Stored entries
————————

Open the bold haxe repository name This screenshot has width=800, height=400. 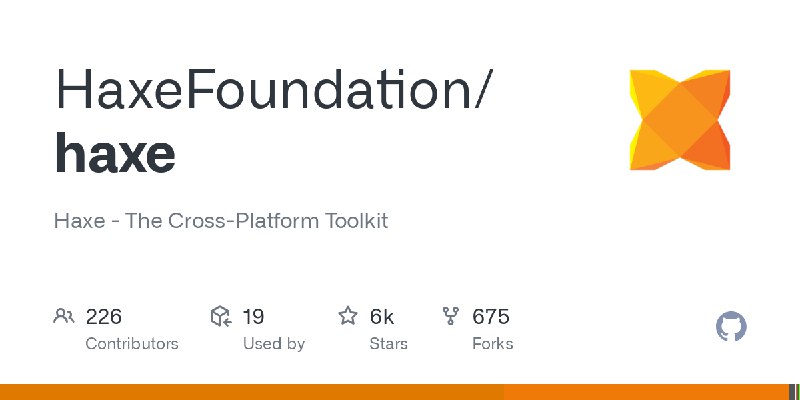point(115,153)
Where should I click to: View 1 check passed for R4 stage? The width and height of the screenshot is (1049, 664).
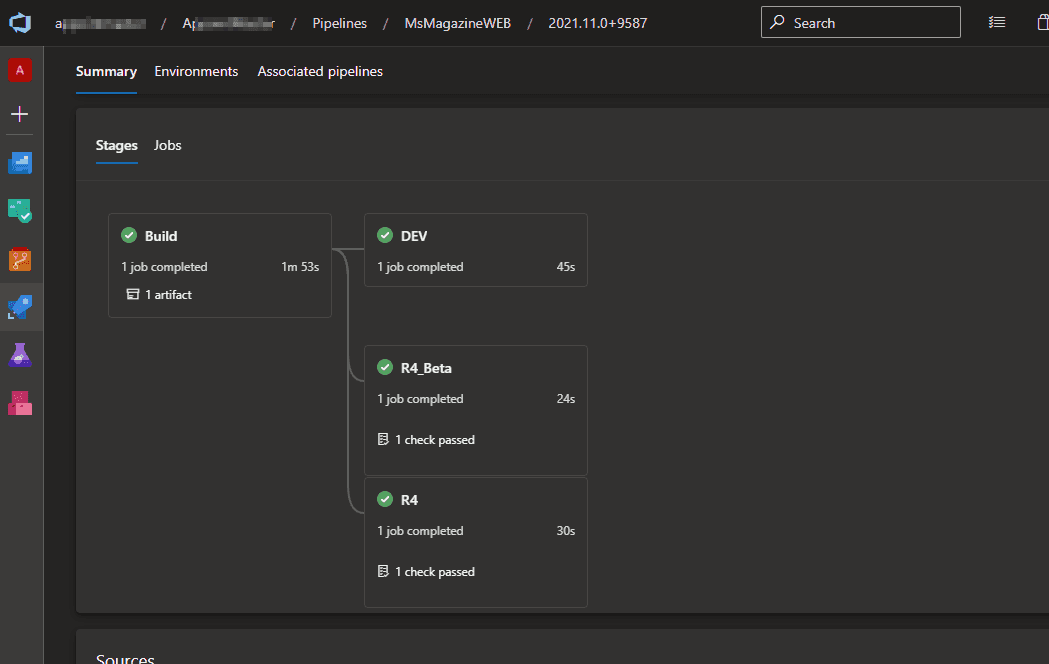(x=434, y=572)
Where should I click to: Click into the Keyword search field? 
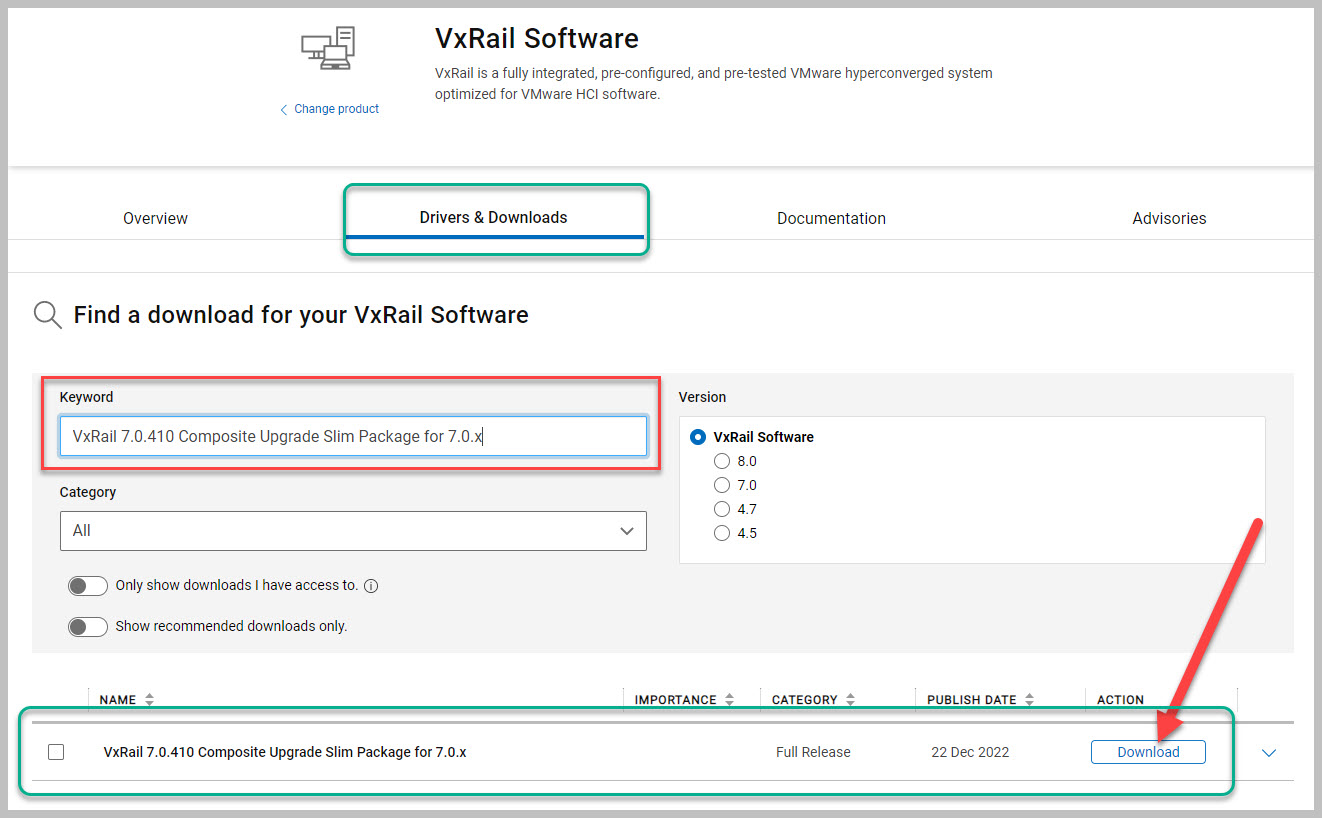[353, 437]
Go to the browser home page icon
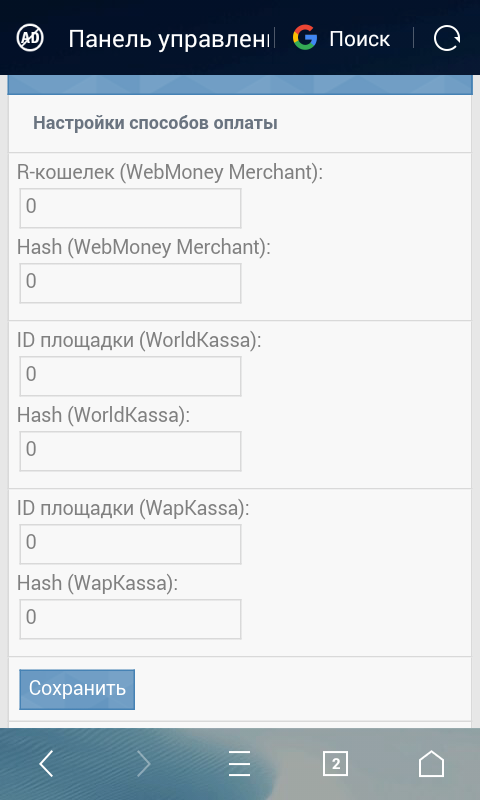480x800 pixels. coord(432,764)
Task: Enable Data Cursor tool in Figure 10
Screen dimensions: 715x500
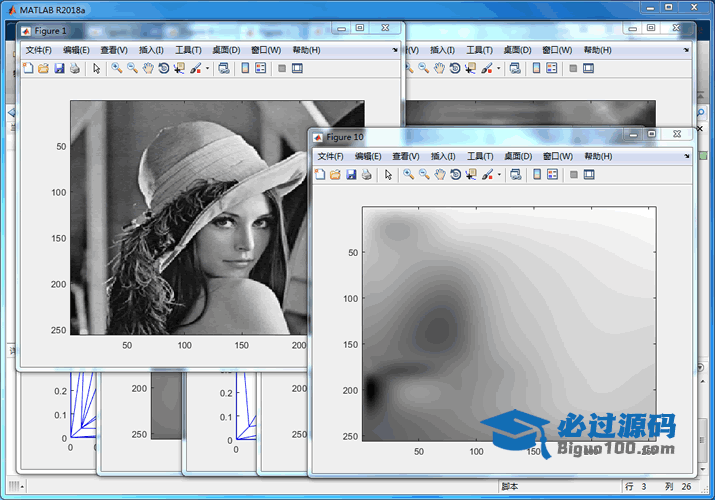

————————

TASK DETAILS ▸
Reproduce precisely the lines of the entries above, from the one containing "Where should I click to: Click" through the final one, both ends included, and omit the pictures.

ANSWER TO THE PROBLEM ▸
Where should I click to: Click into the Keyword search field? 
[353, 437]
Go to the browser home page icon
480x800 pixels. coord(432,764)
Task: Enable Data Cursor tool in Figure 10
Screen dimensions: 715x500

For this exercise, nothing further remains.